Vulnerability in the firmware of MediaTek DSP chips used in many smartphones

Checkpoint researchers have identified three vulnerabilities (CVE-2021-0661, CVE-2021-0662, CVE-2021-0663) in MediaTek DSP chip firmware, as well as a vulnerability in the MediaTek Audio HAL (CVE-2021- 0673). In case of successful exploitation of vulnerabilities, an attacker can eavesdrop on a user from an unprivileged application for the Android platform.

In 2021, MediaTek accounts for approximately 37% of shipments of specialized smartphone chips and SoCs (according to other sources, MediaTek's share among smartphone DSP chip manufacturers was 2021% in the second quarter of 43). Including MediaTek DSP chips are used in flagship smartphones by Xiaomi, Oppo, Realme and Vivo. Based on the Tensilica Xtensa microprocessor, MediaTek chips are used in smartphones for operations such as sound, image and video processing, augmented reality, computer vision and machine learning computing, and fast charging.

During the reverse engineering of firmware for MediaTek DSP chips based on the FreeRTOS platform, several ways were found to execute code on the firmware side and gain control over operations in the DSP by sending specially crafted requests from unprivileged applications for the Android platform. Practical examples of attacks are demonstrated on a Xiaomi Redmi Note 9 5G smartphone equipped with SoC MediaTek MT6853 (Dimensity 800U). It is noted that OEMs have already received fixes for vulnerabilities in the October MediaTek firmware update.

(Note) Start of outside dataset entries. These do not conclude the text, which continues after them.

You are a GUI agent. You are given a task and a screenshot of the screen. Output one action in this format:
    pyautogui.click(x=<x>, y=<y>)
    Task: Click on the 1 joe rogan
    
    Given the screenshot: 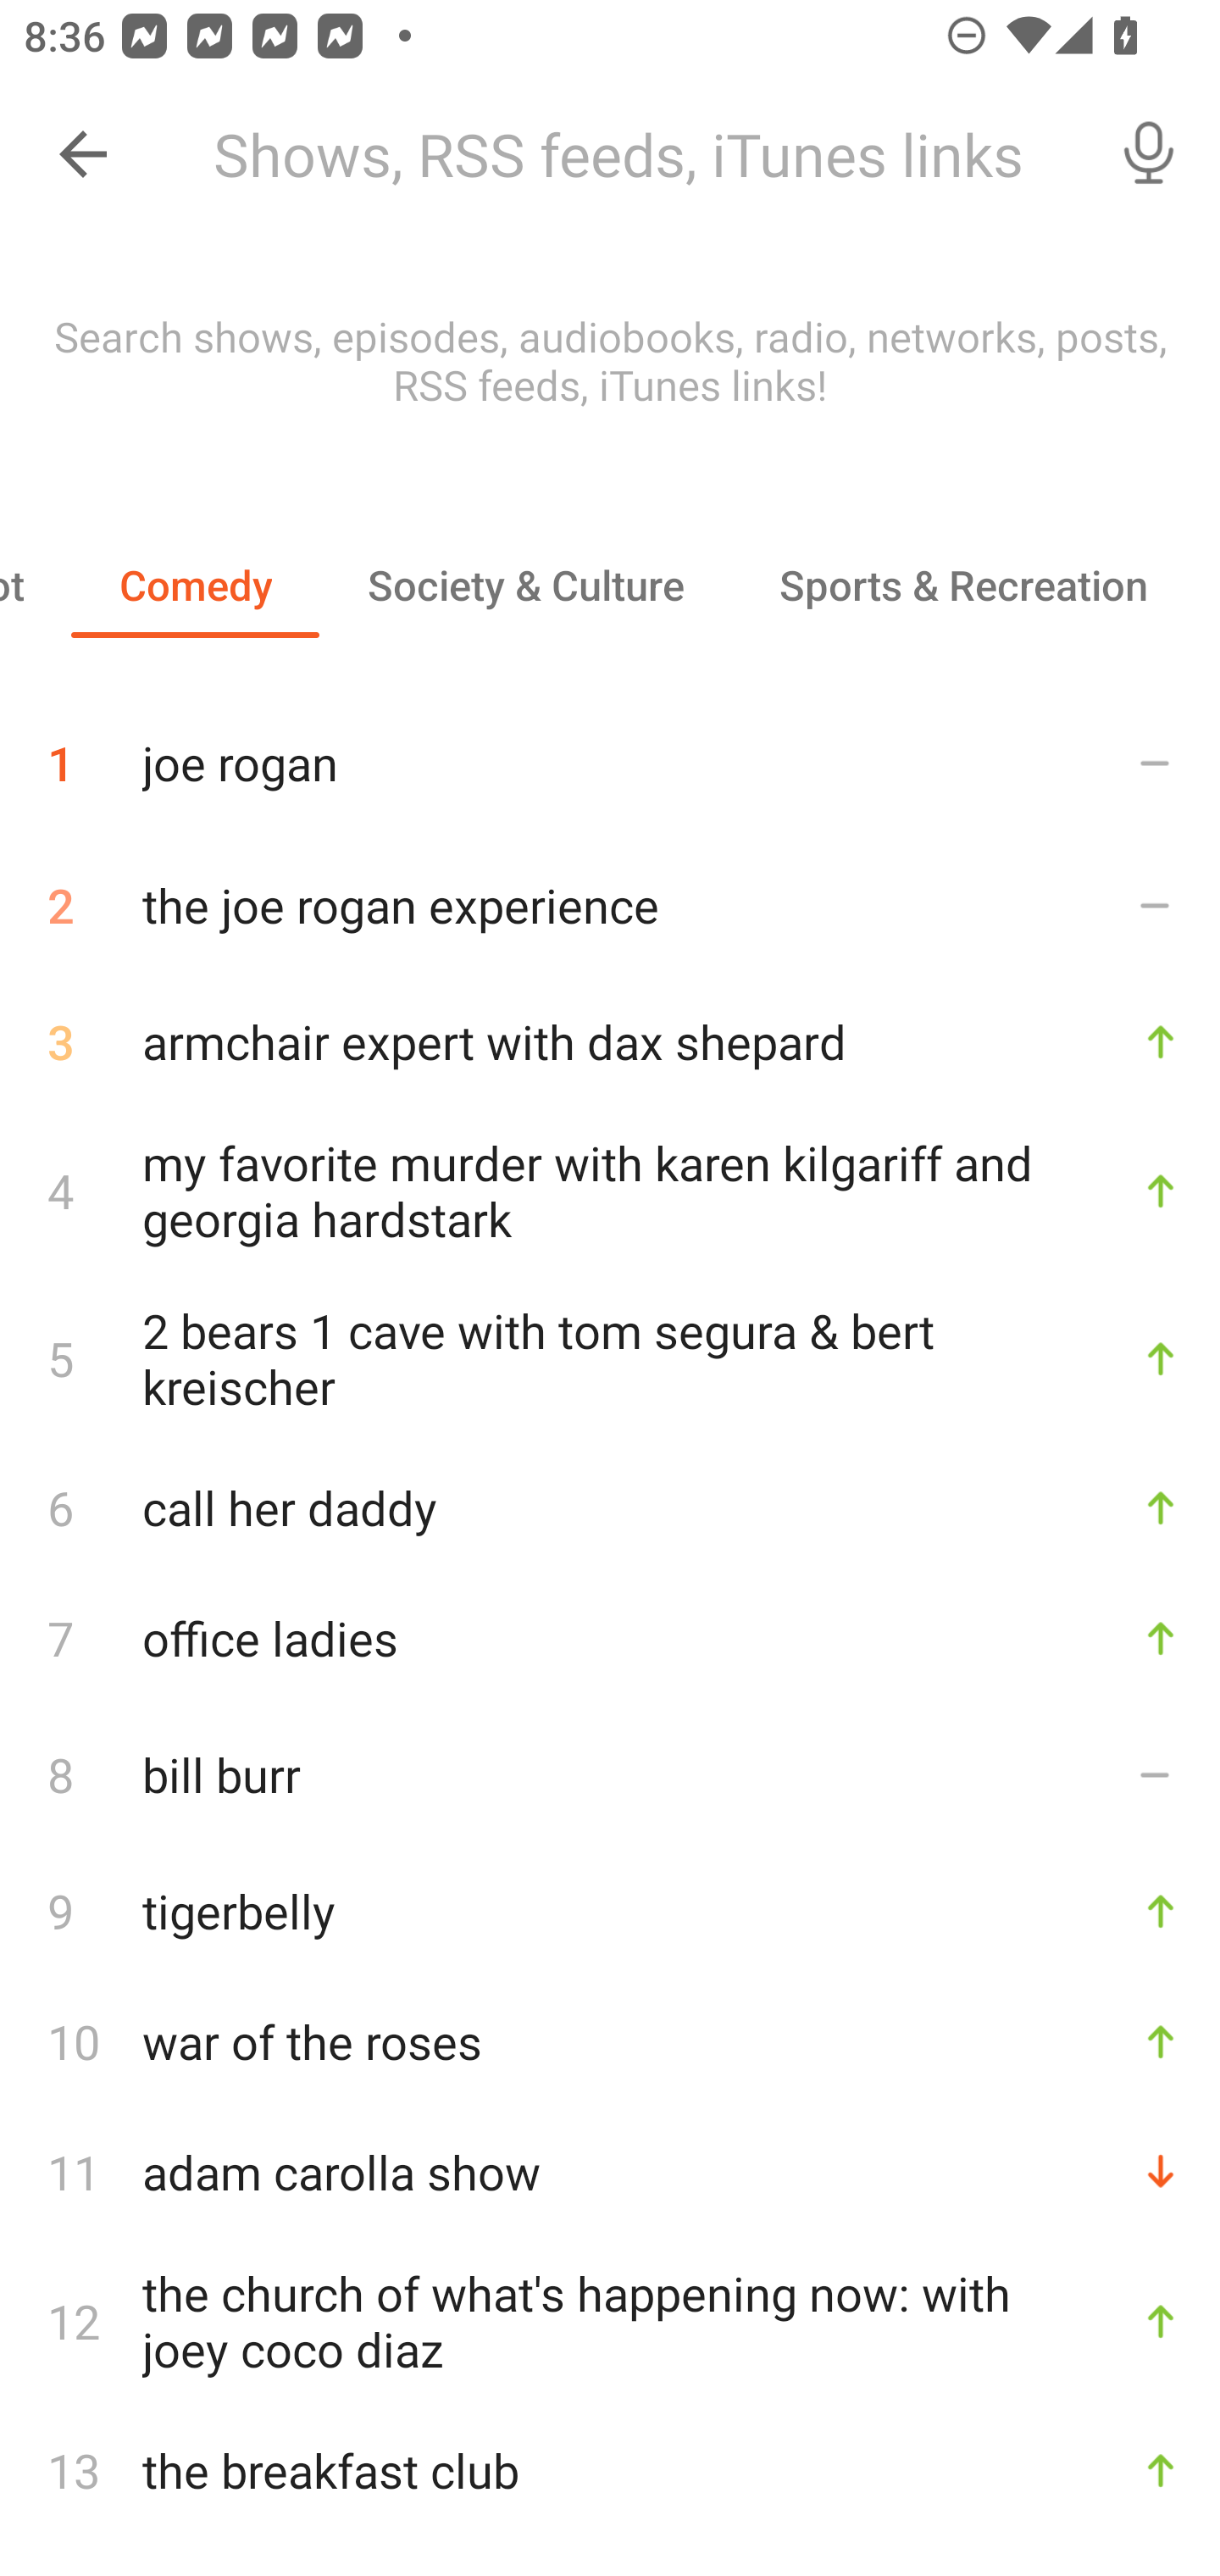 What is the action you would take?
    pyautogui.click(x=610, y=751)
    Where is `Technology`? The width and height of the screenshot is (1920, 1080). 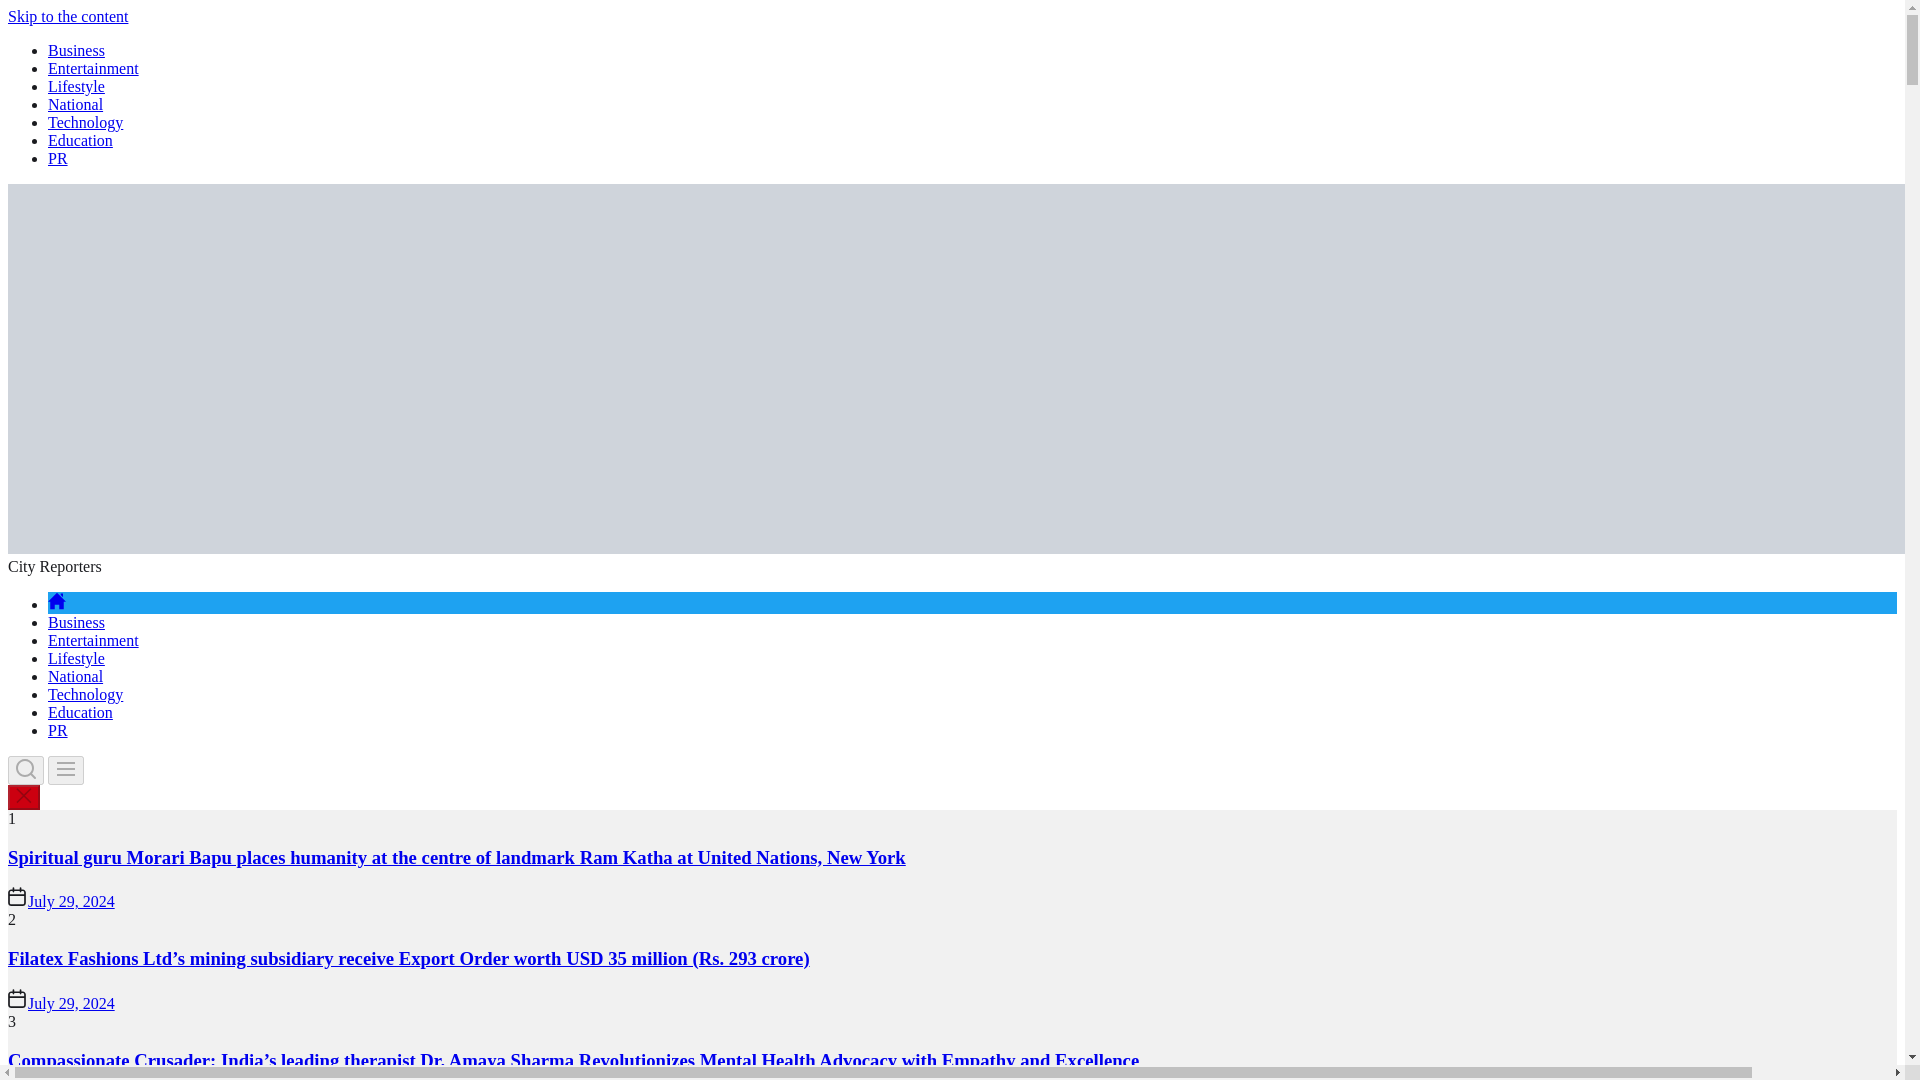 Technology is located at coordinates (85, 694).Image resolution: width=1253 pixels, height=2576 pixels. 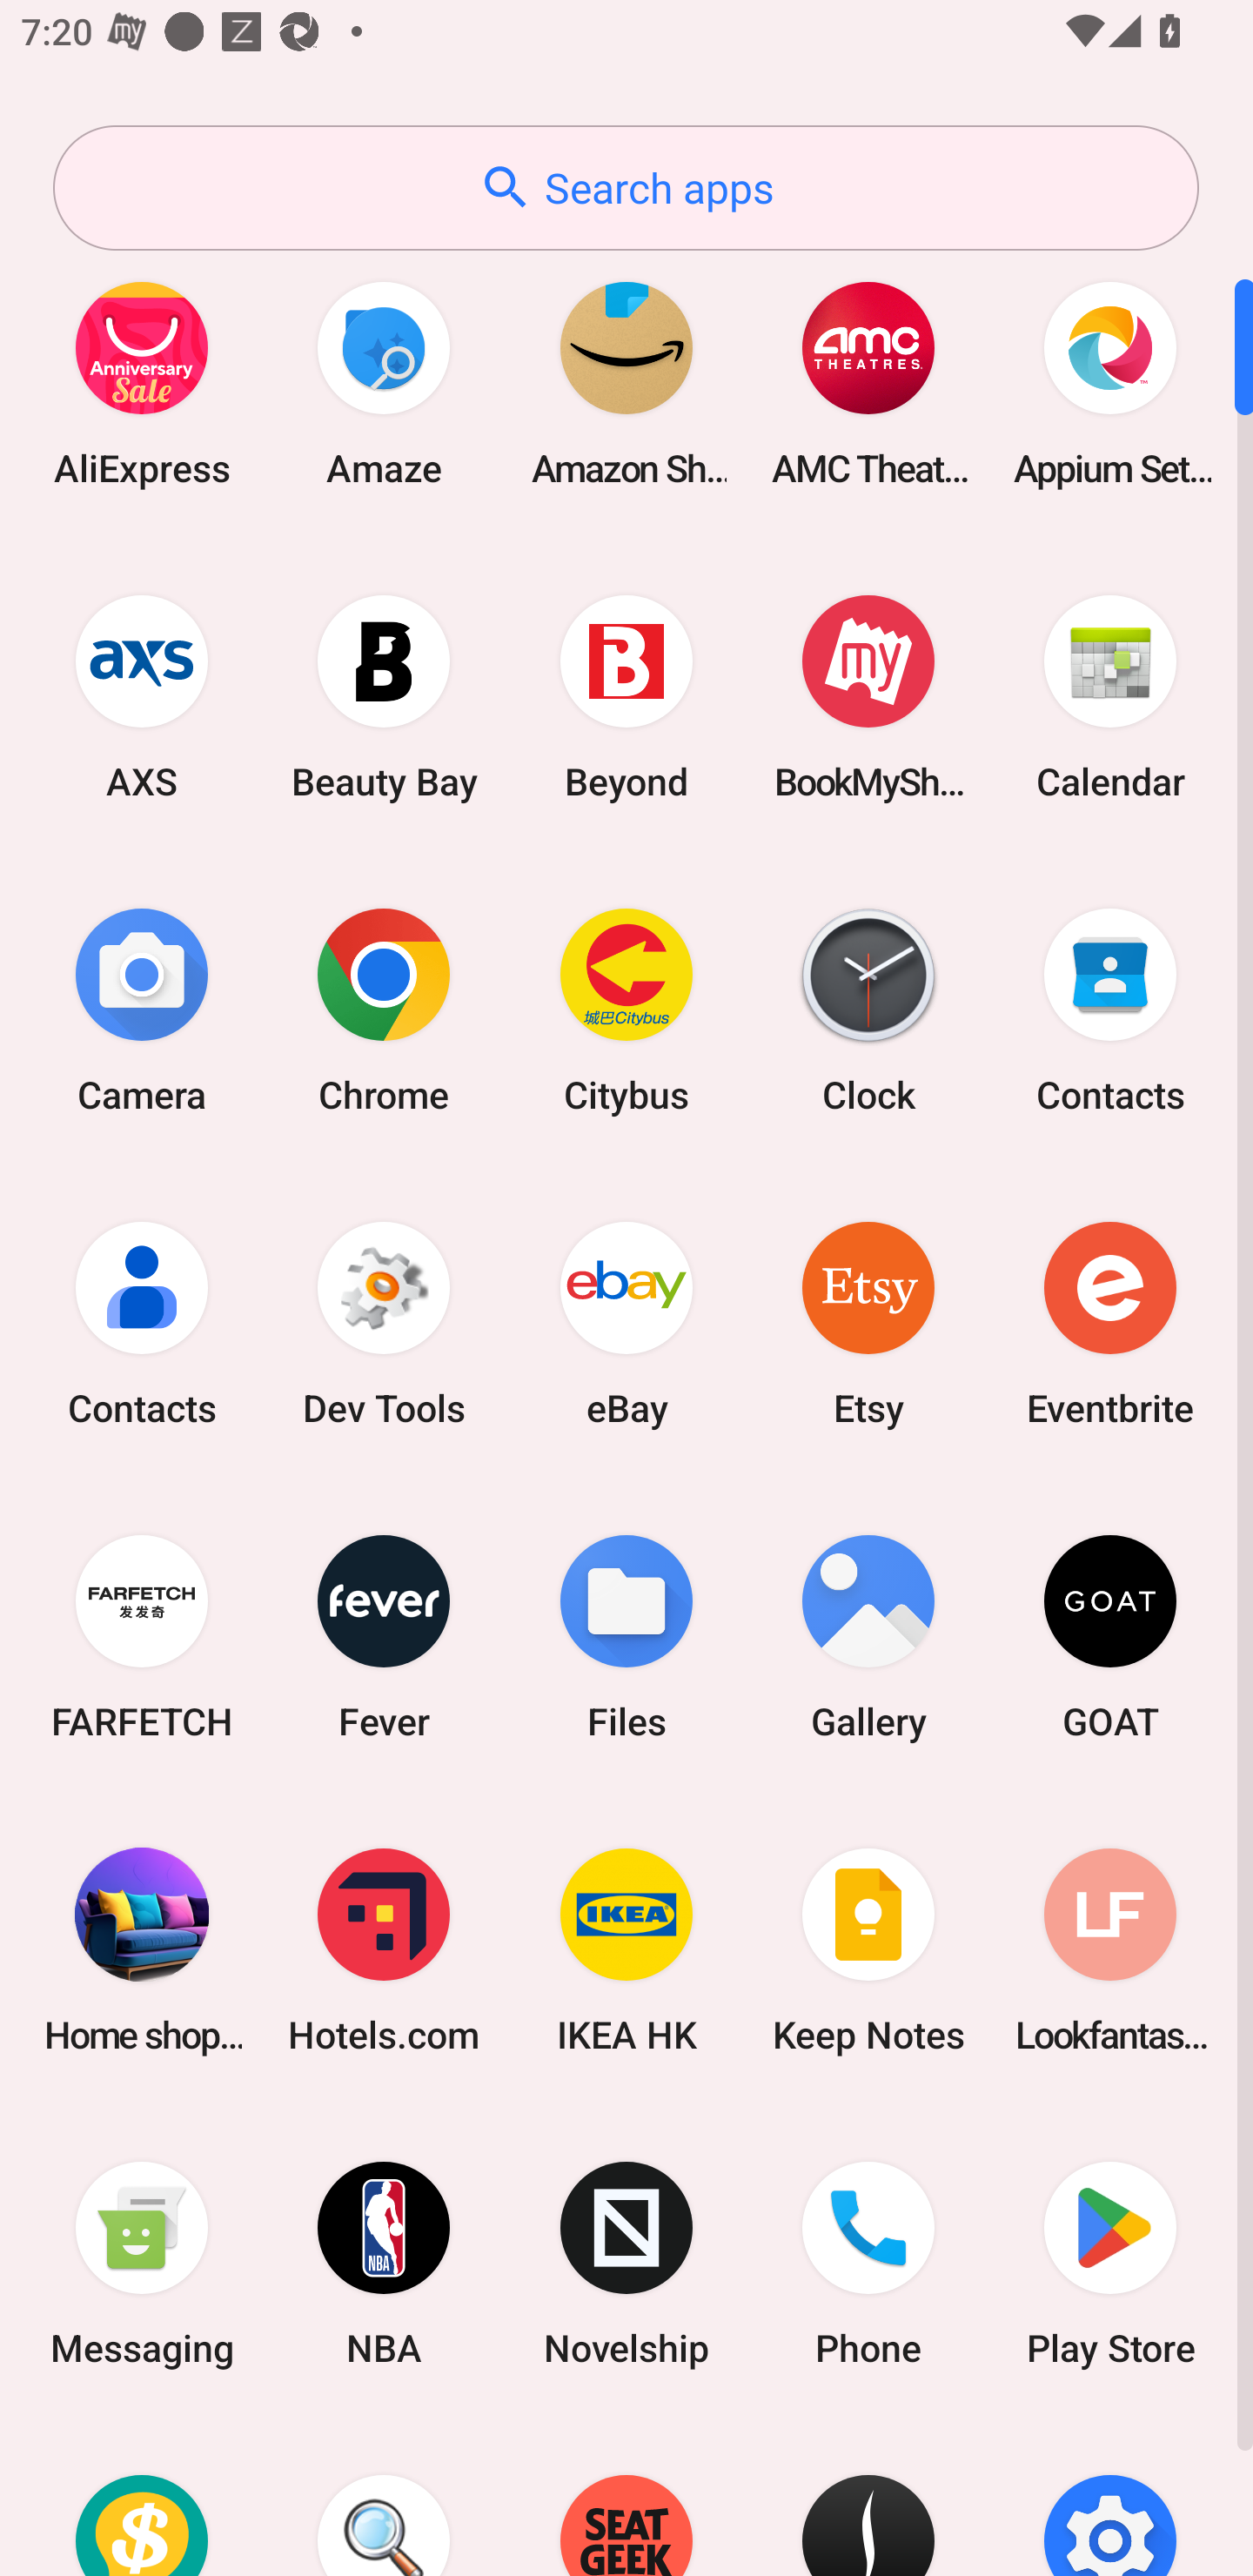 What do you see at coordinates (626, 383) in the screenshot?
I see `Amazon Shopping` at bounding box center [626, 383].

Among the attacks that can be carried out by executing your code at the firmware level of the DSP chip:

  • Privilege escalation and access control system bypass - discreet capture of data such as photos, videos, call recordings, microphone data, GPS, etc.
  • Denial of Service and Malicious Activities - blocking access to information, disabling overheating protection during fast charging.
  • Hiding malicious activity - creating completely invisible and unremovable malicious components that run at the firmware level.
  • Attaching tags to spy on a user, such as adding subtle tags to an image or video to later link the published data to the user.

Details of the vulnerability in the MediaTek Audio HAL have not yet been disclosed, but the other three vulnerabilities in the DSP firmware are caused by incorrect boundary checking when processing IPI messages (Inter-Processor Interrupt) sent by the audio_ipi audio driver to the DSP. These issues allow controlled buffer overflows to be caused in firmware-provided handlers, in which information about the size of the transmitted data was taken from a field inside the IPI packet, without checking the actual size allocated in shared memory.

To access the driver during the experiments, direct ioctls calls or the /vendor/lib/hw/audio.primary.mt6853.so library were used, which are inaccessible to ordinary Android applications. However, the researchers found a workaround for sending commands based on the use of debugging options available to third-party applications. These parameters can be changed by calling the AudioManager Android service to attack the MediaTek Aurisys HAL libraries (libfvaudio.so) that provide calls for interacting with the DSP. To block this workaround, MediaTek has removed the ability to use the PARAM_FILE command through the AudioManager.